Vito Fiorino e quella notte del 3 ottobre 2013: un giusto al Liceo “Archimede” di Acireale

Nella Giornata europea dei Giusti, a poco più di un anno dall'introduzione del cosiddetto "decreto ong", il decreto in materia di immigrazione che stabilisce norme restrittive sul tema della ricerca e del soccorso in mare, raccontiamo la storia di Vito Fiorino, soccorritore di naufraghi.


di Marco Chiarenza e Sara Francesca Pappalardo

«Chi salva una vita, salva il mondo intero» recita il Talmud, la guida della vita ebraica. Qui leggiamo che in ogni momento della storia sparsi per il mondo agiscono per volere di Dio trentasei uomini e donne giusti.

Ma chi è un giusto? Rispondere a questo interrogativo non è facile e, forse, neanche scontato. In un mondo frenetico, in cui si è spesso troppo rinchiusi in sé stessi, porsi questa domanda richiede un grande sforzo etico.
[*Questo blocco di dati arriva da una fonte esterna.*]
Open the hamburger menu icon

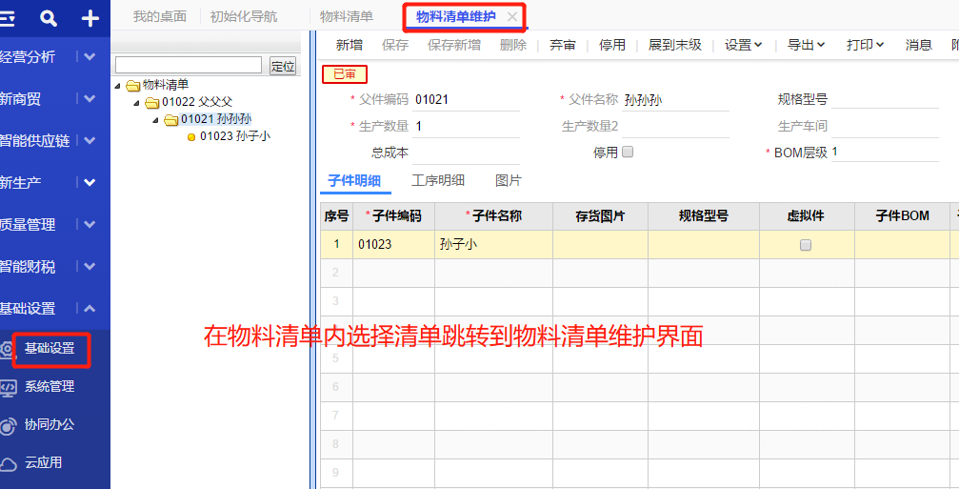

Rispondere significa guardare non solo alla singola azione e alle leggi che la regolano ma riflettere su volontà, pensieri e valori che animano quell’azione. Ad esempio, salvare vite umane è giusto? Tutti noi siamo sicuramente d’accordo di sì. E salvare migranti in mare perché non tutti sono allo stesso modo d’accordo che sia giusto? Eppure, l’imperativo morale non cambia.

Così la notte del 3 ottobre 2013, per destino o per puro caso, si ritrovò in mezzo al mare Vito Fiorino, falegname e pescatore per passione, ospite qualche settimana fa del Liceo “Archimede” di Acireale dove ha portato la sua testimonianza. Non sarebbe dovuto partire con la sua barca e i suoi compagni, ma alla fine era stato così, non sarebbero dovuti rimanere durante la notte, ma lo avevano fatto. Una volta in mare erano dunque rimasti fino alle prime ore del giorno, fino a quando non avevano sentito «vuciare». Non compresero immediatamente la provenienza di quelle grida, ma avvicinandosi si fece chiaro ai loro occhi lo scenario. Il mare era pieno di uomini e donne che nudi provavano a nuotare nell'acqua alta, scivolando in mezzo al petrolio che si era disperso a causa di un guasto sulla loro logora imbarcazione. Il panico aveva reso azzardate le scelte del marinaio che per attirare l'attenzione aveva acceso una maglietta e l'aveva sventolata. Il fuoco si era appiccato gradualmente sull'imbarcazione e in breve la nave era affondata e delle cinquecento persone che si erano imbarcate ne rimanevano a galla circa duecento, ricorda Vito Fiorino. Ma lui ancora non era a conoscenza di queste informazioni, l'unico pensiero in quel momento era salvare «anche una sola vita». La capienza della barca avrebbe raggiunto il completo con un solo componente in più, ma quando vedi negli occhi la speranza e il dolore misti insieme senti sulle tue spalle la responsabilità di ciascuna di quelle vite. Tu diventi il loro salvatore, il loro secondo padre che per la seconda volta li farai rinascere. Sarebbero morti tutti se nessuno fosse già stato lì in mare ad aiutarli, ma quella notte c'era Vito e con lui i suoi compagni che di vite ne salvarono quarantasette.

Quella notte si è verificato uno dei più gravi naufragi al largo delle coste di Lampedusa in cui centinaia di persone hanno perso la vita mentre cercavano di fuggire dal loro Paese in cerca di un futuro migliore. Quella notte c’era uno dei trentasei uomini giusti.

Per il suo coraggio, il suo impegno e la sua umanità, per le vite che ha salvato pur rischiando la propria vita, nel 2018 Vito Fiorino ha ricevuto da Gariwo (Garden of the Righteous Worldwide – ente milanese) il titolo di Giusto tra le nazioni.